%%
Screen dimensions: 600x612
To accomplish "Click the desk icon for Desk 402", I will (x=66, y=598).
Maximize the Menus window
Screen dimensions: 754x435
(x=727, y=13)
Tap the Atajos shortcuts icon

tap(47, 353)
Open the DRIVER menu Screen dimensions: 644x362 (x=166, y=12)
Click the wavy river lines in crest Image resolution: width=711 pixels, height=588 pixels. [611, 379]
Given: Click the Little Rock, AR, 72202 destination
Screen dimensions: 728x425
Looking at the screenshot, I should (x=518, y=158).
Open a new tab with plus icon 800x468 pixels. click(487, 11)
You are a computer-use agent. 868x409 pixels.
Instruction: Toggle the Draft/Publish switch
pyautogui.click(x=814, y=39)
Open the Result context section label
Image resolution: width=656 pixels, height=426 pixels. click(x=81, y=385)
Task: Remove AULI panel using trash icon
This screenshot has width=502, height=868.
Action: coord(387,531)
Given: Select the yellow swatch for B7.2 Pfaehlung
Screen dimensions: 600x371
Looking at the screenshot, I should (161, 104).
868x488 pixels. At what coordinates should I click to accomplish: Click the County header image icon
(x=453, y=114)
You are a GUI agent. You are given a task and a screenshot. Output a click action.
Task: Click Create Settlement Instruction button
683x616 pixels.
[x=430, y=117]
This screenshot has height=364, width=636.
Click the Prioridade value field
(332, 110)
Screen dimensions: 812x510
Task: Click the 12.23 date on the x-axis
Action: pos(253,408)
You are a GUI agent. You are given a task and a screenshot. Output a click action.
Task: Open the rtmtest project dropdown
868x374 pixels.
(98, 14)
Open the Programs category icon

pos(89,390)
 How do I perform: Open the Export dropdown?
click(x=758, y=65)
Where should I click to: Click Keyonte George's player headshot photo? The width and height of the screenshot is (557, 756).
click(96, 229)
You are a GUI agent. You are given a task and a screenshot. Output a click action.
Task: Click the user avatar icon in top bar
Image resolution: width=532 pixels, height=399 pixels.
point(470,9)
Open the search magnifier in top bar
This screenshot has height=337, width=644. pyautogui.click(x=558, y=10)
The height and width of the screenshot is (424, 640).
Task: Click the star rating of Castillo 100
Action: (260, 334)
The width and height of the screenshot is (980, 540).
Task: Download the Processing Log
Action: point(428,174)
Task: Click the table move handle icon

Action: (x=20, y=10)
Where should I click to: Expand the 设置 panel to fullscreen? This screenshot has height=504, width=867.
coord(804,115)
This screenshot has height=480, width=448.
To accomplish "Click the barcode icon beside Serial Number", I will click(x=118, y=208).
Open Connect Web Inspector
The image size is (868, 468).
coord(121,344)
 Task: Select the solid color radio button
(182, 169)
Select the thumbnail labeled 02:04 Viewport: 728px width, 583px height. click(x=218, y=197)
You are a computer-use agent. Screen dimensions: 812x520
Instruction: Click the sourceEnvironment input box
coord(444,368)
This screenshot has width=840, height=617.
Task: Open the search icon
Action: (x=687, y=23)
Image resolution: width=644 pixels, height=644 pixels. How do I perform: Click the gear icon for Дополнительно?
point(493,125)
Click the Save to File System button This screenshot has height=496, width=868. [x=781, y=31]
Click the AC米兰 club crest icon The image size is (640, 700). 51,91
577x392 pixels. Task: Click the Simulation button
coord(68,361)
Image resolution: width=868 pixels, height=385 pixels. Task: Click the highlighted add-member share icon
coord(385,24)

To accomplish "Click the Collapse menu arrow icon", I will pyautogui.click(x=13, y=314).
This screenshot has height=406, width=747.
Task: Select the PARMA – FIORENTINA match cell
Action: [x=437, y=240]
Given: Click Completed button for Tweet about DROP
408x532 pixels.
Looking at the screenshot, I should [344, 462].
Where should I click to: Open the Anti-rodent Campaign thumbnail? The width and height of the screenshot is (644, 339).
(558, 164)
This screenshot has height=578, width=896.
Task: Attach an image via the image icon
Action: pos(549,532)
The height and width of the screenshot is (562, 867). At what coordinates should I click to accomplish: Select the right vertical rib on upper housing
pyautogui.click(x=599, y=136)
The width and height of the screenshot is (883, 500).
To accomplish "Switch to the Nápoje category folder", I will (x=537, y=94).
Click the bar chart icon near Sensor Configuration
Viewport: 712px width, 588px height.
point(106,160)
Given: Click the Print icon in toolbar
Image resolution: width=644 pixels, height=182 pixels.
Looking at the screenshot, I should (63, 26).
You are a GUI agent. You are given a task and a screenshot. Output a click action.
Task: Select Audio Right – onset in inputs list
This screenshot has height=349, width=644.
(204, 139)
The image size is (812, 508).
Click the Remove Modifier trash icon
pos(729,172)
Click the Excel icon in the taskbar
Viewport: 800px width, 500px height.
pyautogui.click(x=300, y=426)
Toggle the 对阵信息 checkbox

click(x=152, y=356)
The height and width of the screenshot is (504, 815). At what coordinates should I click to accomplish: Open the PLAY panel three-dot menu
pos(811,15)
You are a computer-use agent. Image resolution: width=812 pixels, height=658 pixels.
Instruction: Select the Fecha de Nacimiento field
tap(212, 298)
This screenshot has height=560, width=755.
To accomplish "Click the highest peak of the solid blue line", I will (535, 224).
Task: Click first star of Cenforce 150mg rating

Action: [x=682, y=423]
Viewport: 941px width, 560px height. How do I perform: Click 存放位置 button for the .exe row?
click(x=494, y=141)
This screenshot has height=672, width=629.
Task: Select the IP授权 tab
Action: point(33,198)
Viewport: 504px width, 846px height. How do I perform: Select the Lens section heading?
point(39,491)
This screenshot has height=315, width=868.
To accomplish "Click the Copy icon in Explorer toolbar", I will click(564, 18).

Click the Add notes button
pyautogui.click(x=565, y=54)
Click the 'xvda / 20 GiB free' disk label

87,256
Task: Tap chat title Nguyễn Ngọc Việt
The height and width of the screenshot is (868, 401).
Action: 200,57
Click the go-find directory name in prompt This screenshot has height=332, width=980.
%%
Each line of the data above needs to be returned exactly.

Screen dimensions: 600x612
To accomplish "Click the desk icon for Desk 402", I will (x=66, y=598).
Maximize the Menus window
Screen dimensions: 754x435
(x=727, y=13)
Tap the Atajos shortcuts icon

tap(47, 353)
Open the DRIVER menu Screen dimensions: 644x362 (x=166, y=12)
Click the wavy river lines in crest Image resolution: width=711 pixels, height=588 pixels. [611, 379]
Given: Click the Little Rock, AR, 72202 destination
Screen dimensions: 728x425
Looking at the screenshot, I should (x=518, y=158).
Open a new tab with plus icon 800x468 pixels. click(487, 11)
You are a computer-use agent. 868x409 pixels.
Instruction: Toggle the Draft/Publish switch
pyautogui.click(x=814, y=39)
Open the Result context section label
Image resolution: width=656 pixels, height=426 pixels. click(x=81, y=385)
Task: Remove AULI panel using trash icon
This screenshot has width=502, height=868.
Action: coord(387,531)
Given: Select the yellow swatch for B7.2 Pfaehlung
Screen dimensions: 600x371
Looking at the screenshot, I should (161, 104).
868x488 pixels. At what coordinates should I click to accomplish: Click the County header image icon
(x=453, y=114)
You are a GUI agent. You are given a task and a screenshot. Output a click action.
Task: Click Create Settlement Instruction button
683x616 pixels.
[x=430, y=117]
This screenshot has height=364, width=636.
Click the Prioridade value field
(332, 110)
Screen dimensions: 812x510
Task: Click the 12.23 date on the x-axis
Action: pos(253,408)
You are a GUI agent. You are given a task and a screenshot. Output a click action.
Task: Open the rtmtest project dropdown
868x374 pixels.
(98, 14)
Open the Programs category icon

pos(89,390)
 How do I perform: Open the Export dropdown?
click(x=758, y=65)
Where should I click to: Click Keyonte George's player headshot photo? The width and height of the screenshot is (557, 756).
click(96, 229)
You are a GUI agent. You are given a task and a screenshot. Output a click action.
Task: Click the user avatar icon in top bar
Image resolution: width=532 pixels, height=399 pixels.
point(470,9)
Open the search magnifier in top bar
This screenshot has height=337, width=644. pyautogui.click(x=558, y=10)
The height and width of the screenshot is (424, 640).
Task: Click the star rating of Castillo 100
Action: (260, 334)
The width and height of the screenshot is (980, 540).
Task: Download the Processing Log
Action: point(428,174)
Task: Click the table move handle icon

Action: (x=20, y=10)
Where should I click to: Expand the 设置 panel to fullscreen? This screenshot has height=504, width=867.
coord(804,115)
This screenshot has height=480, width=448.
To accomplish "Click the barcode icon beside Serial Number", I will click(x=118, y=208).
Open Connect Web Inspector
The image size is (868, 468).
coord(121,344)
 Task: Select the solid color radio button
(182, 169)
Select the thumbnail labeled 02:04 Viewport: 728px width, 583px height. click(x=218, y=197)
You are a computer-use agent. Screen dimensions: 812x520
Instruction: Click the sourceEnvironment input box
coord(444,368)
This screenshot has width=840, height=617.
Task: Open the search icon
Action: (x=687, y=23)
Image resolution: width=644 pixels, height=644 pixels. How do I perform: Click the gear icon for Дополнительно?
point(493,125)
Click the Save to File System button This screenshot has height=496, width=868. [x=781, y=31]
Click the AC米兰 club crest icon The image size is (640, 700). 51,91
577x392 pixels. Task: Click the Simulation button
coord(68,361)
Image resolution: width=868 pixels, height=385 pixels. Task: Click the highlighted add-member share icon
coord(385,24)

To accomplish "Click the Collapse menu arrow icon", I will pyautogui.click(x=13, y=314).
This screenshot has height=406, width=747.
Task: Select the PARMA – FIORENTINA match cell
Action: [x=437, y=240]
Given: Click Completed button for Tweet about DROP
408x532 pixels.
Looking at the screenshot, I should [344, 462].
Where should I click to: Open the Anti-rodent Campaign thumbnail? The width and height of the screenshot is (644, 339).
(558, 164)
This screenshot has height=578, width=896.
Task: Attach an image via the image icon
Action: pos(549,532)
The height and width of the screenshot is (562, 867). At what coordinates should I click to accomplish: Select the right vertical rib on upper housing
pyautogui.click(x=599, y=136)
The width and height of the screenshot is (883, 500).
To accomplish "Switch to the Nápoje category folder", I will (x=537, y=94).
Click the bar chart icon near Sensor Configuration
Viewport: 712px width, 588px height.
point(106,160)
Given: Click the Print icon in toolbar
Image resolution: width=644 pixels, height=182 pixels.
Looking at the screenshot, I should (63, 26).
You are a GUI agent. You are given a task and a screenshot. Output a click action.
Task: Select Audio Right – onset in inputs list
This screenshot has height=349, width=644.
(204, 139)
The image size is (812, 508).
Click the Remove Modifier trash icon
pos(729,172)
Click the Excel icon in the taskbar
Viewport: 800px width, 500px height.
pyautogui.click(x=300, y=426)
Toggle the 对阵信息 checkbox

click(x=152, y=356)
The height and width of the screenshot is (504, 815). At what coordinates should I click to accomplish: Open the PLAY panel three-dot menu
pos(811,15)
You are a computer-use agent. Image resolution: width=812 pixels, height=658 pixels.
Instruction: Select the Fecha de Nacimiento field
tap(212, 298)
This screenshot has height=560, width=755.
To accomplish "Click the highest peak of the solid blue line", I will (535, 224).
Task: Click first star of Cenforce 150mg rating

Action: [x=682, y=423]
Viewport: 941px width, 560px height. How do I perform: Click 存放位置 button for the .exe row?
click(x=494, y=141)
This screenshot has height=672, width=629.
Task: Select the IP授权 tab
Action: point(33,198)
Viewport: 504px width, 846px height. How do I perform: Select the Lens section heading?
point(39,491)
This screenshot has height=315, width=868.
To accomplish "Click the Copy icon in Explorer toolbar", I will click(564, 18).

Click the Add notes button
pyautogui.click(x=565, y=54)
Click the 'xvda / 20 GiB free' disk label

87,256
Task: Tap chat title Nguyễn Ngọc Việt
The height and width of the screenshot is (868, 401).
Action: 200,57
Click the go-find directory name in prompt This screenshot has height=332, width=980.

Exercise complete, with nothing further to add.